**Work request:** Transcribe every line below exactly; no image goes into the output.
[Records shown Boundary: Start]
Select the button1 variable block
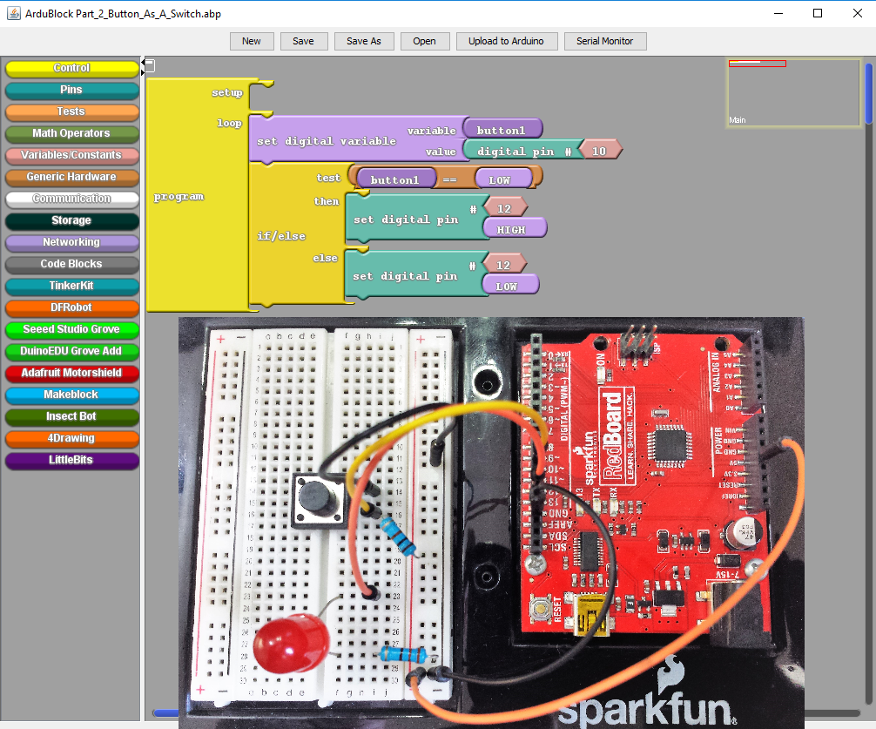 (x=502, y=128)
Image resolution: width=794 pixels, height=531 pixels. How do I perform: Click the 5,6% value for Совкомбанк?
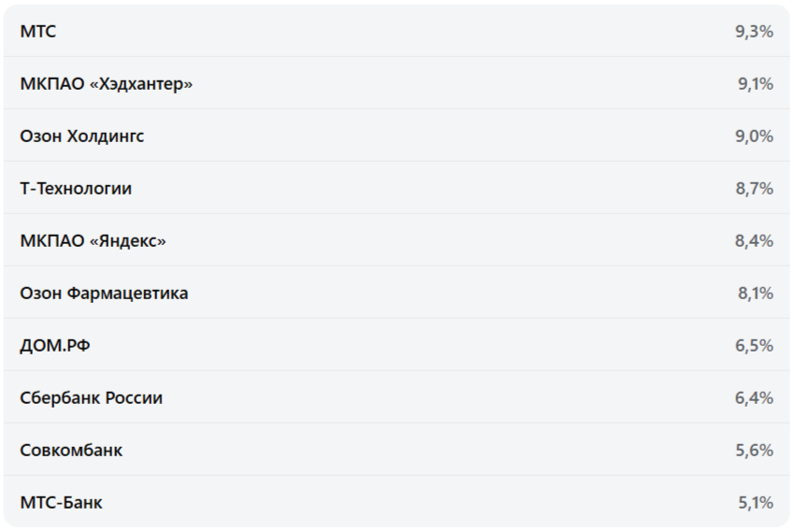(x=754, y=451)
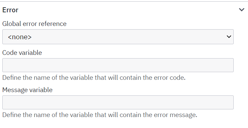Viewport: 248px width, 128px height.
Task: Click the error message description text
Action: coord(100,115)
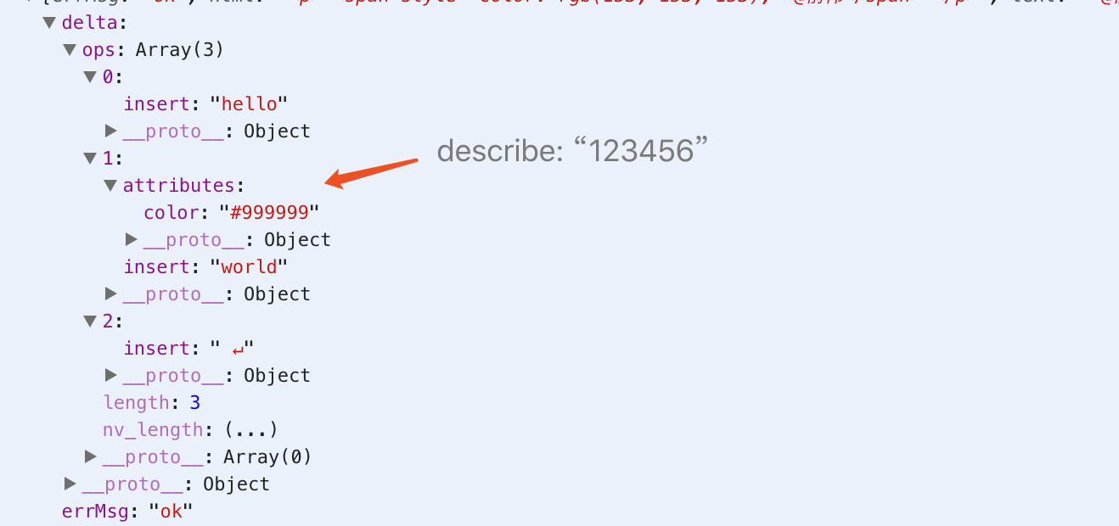Image resolution: width=1119 pixels, height=526 pixels.
Task: Expand __proto__ directly above length property
Action: tap(110, 375)
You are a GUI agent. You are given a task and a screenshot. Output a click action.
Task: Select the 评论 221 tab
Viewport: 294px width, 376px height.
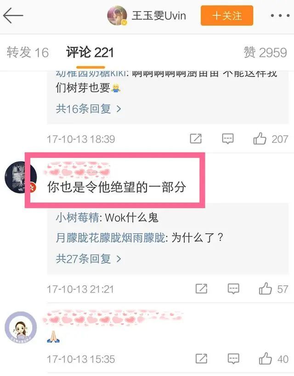click(90, 52)
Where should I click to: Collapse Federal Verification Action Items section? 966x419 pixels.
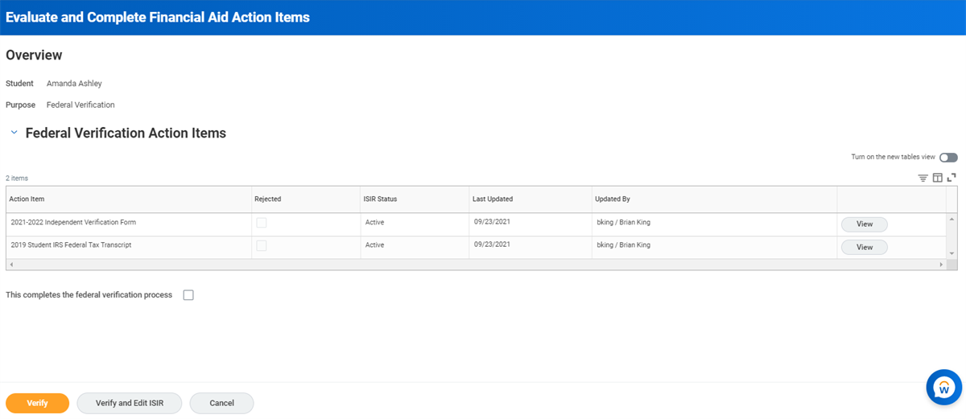pos(14,133)
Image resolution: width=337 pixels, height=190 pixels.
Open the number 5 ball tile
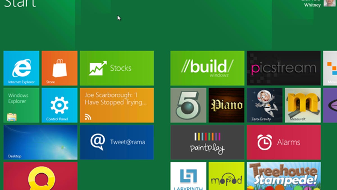point(188,105)
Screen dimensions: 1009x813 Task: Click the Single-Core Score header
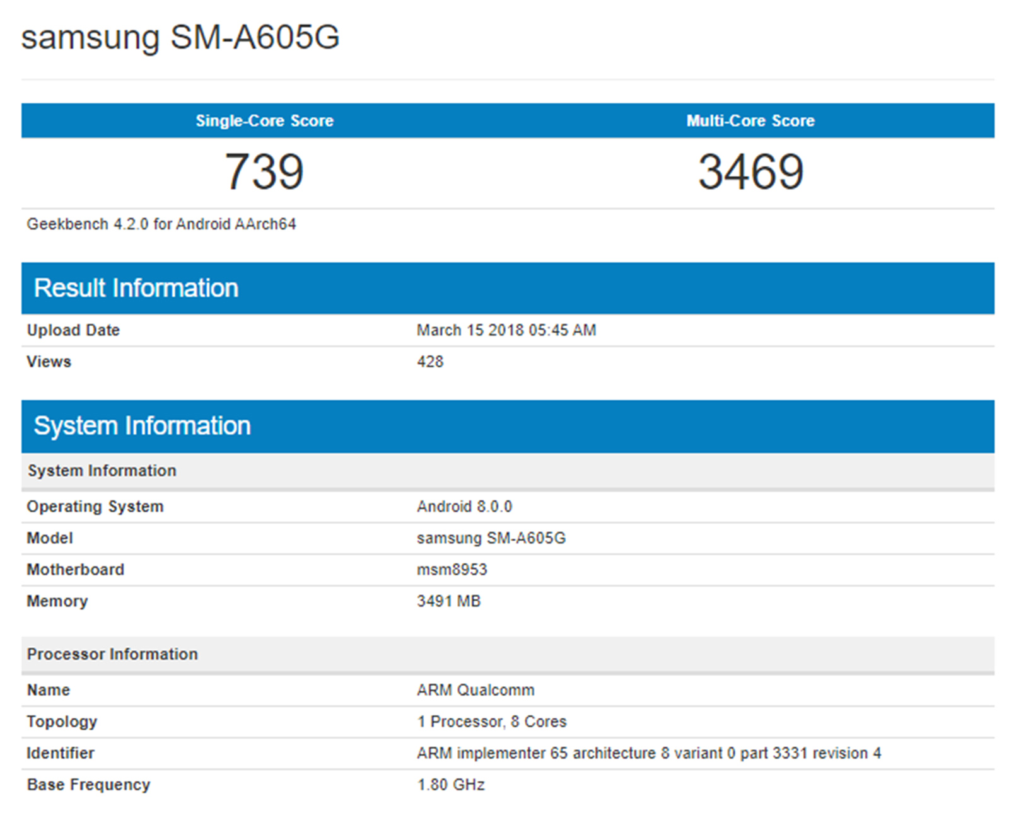pos(264,120)
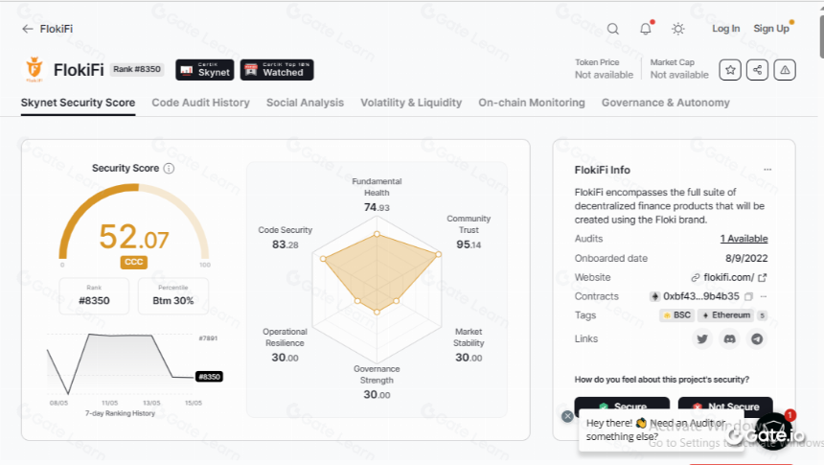
Task: Expand the additional tags count badge
Action: (762, 315)
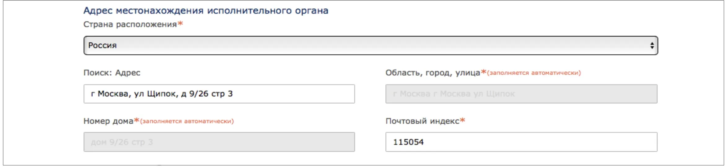The height and width of the screenshot is (168, 728).
Task: Click the red asterisk after "Область, город, улица"
Action: coord(483,72)
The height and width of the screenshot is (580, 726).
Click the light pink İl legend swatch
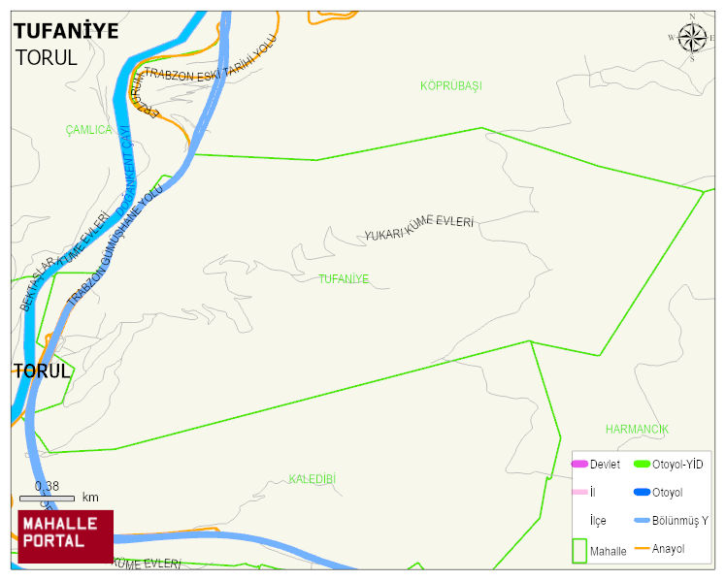pos(579,493)
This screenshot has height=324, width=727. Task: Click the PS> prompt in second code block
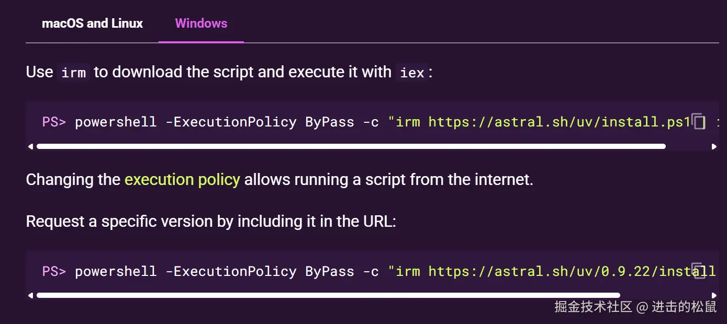(54, 271)
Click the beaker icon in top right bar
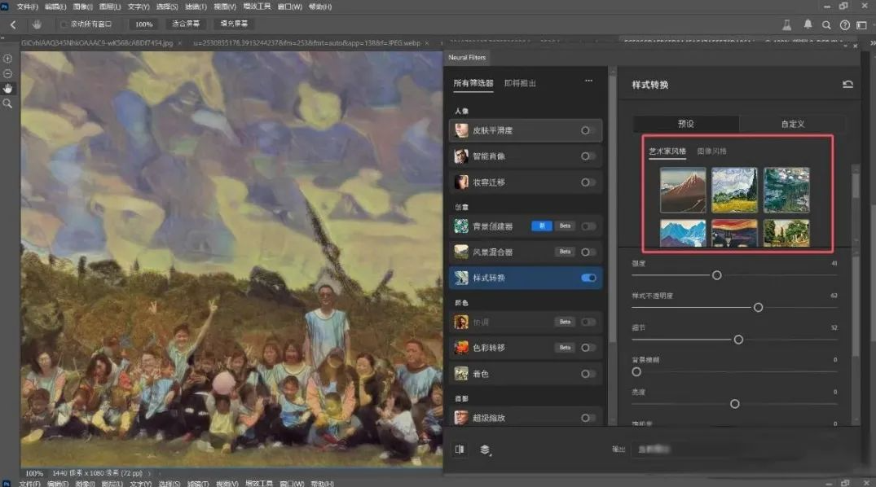 [786, 24]
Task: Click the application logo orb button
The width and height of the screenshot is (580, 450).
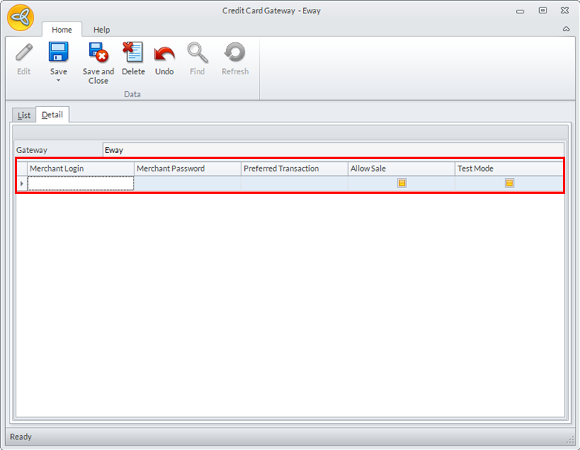Action: [19, 18]
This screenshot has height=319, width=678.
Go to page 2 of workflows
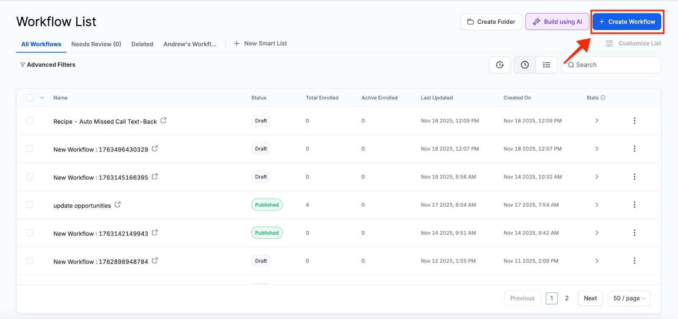567,298
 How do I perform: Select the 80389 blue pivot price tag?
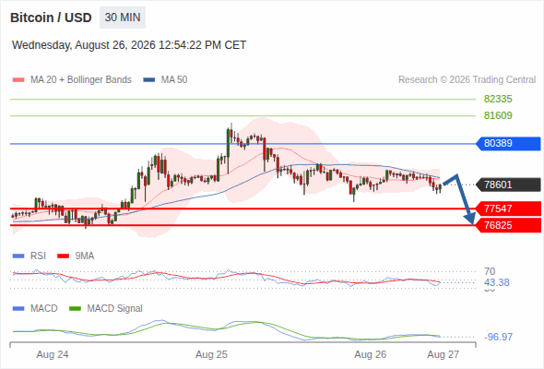[508, 143]
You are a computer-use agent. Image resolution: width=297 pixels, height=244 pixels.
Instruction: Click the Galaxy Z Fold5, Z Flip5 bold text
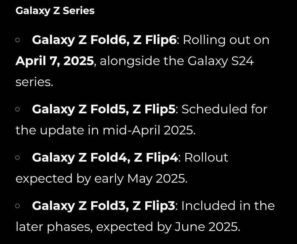[x=104, y=109]
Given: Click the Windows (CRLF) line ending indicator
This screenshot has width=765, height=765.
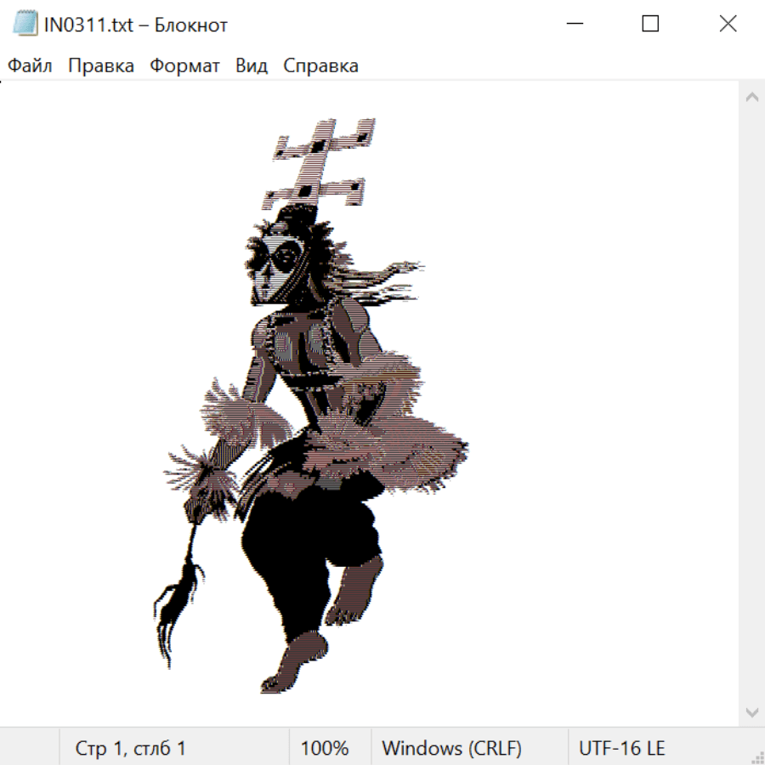Looking at the screenshot, I should tap(451, 748).
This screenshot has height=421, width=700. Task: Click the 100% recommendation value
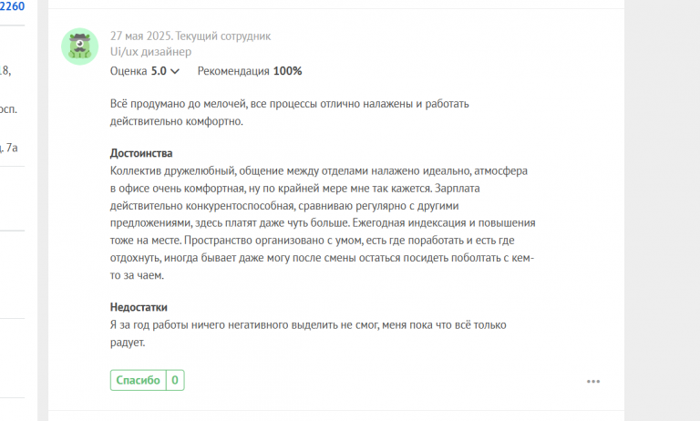[x=288, y=70]
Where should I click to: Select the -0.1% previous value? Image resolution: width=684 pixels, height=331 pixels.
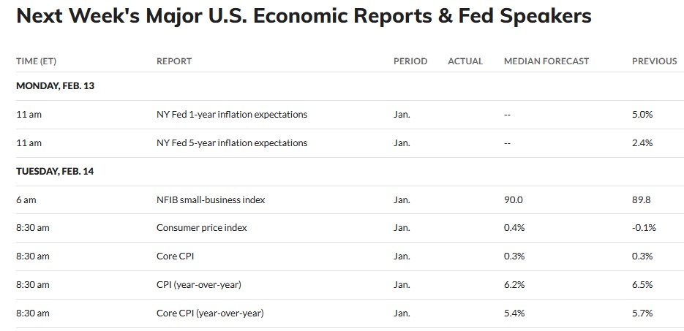(x=644, y=228)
[Records shown Boundary: End]
**Output for this exercise:**
Select the button1 variable block
 (x=502, y=128)
Image resolution: width=794 pixels, height=531 pixels. How do I perform: Click the 5,6% value for Совкомбанк?
(x=754, y=451)
Viewport: 248px width, 128px height.
Task: Click the error message description text
Action: coord(100,115)
Image resolution: width=1119 pixels, height=526 pixels.
Task: Expand __proto__ directly above length property
Action: tap(110, 375)
You are a GUI agent. You are given a task and a screenshot. Output a click action.
Task: Select the 评论 221 tab
Viewport: 294px width, 376px height.
click(90, 52)
Where should I click to: Collapse Federal Verification Action Items section? 966x419 pixels.
pos(14,133)
Image resolution: width=337 pixels, height=190 pixels.
Open the number 5 ball tile
point(188,105)
Screen dimensions: 1009x813 Task: Click the Single-Core Score header
pos(264,120)
Task: Expand the additional tags count badge
Action: (762, 315)
The height and width of the screenshot is (168, 728).
Task: Click the red asterisk after "Область, город, улица"
Action: coord(483,72)
The height and width of the screenshot is (580, 726).
Click the light pink İl legend swatch
pos(579,493)
This screenshot has height=324, width=727. Task: Click the PS> prompt in second code block
(54, 271)
Click the beaker icon in top right bar
 [786, 24]
Task: Click the application logo orb button
The width and height of the screenshot is (580, 450).
Action: [19, 18]
This screenshot has height=319, width=678.
Go to page 2 of workflows
567,298
 How do I perform: Select the 80389 blue pivot price tag?
[508, 143]
You are a computer-use agent. Image resolution: width=297 pixels, height=244 pixels.
Instruction: Click the Galaxy Z Fold5, Z Flip5 bold text
[x=104, y=109]
Given: Click the Windows (CRLF) line ending indicator
This screenshot has width=765, height=765.
Looking at the screenshot, I should tap(451, 748).
This screenshot has height=421, width=700. Task: Click the 100% recommendation value
[x=288, y=70]
Where should I click to: Select the -0.1% previous value? Image resolution: width=684 pixels, height=331 pixels.
(x=644, y=228)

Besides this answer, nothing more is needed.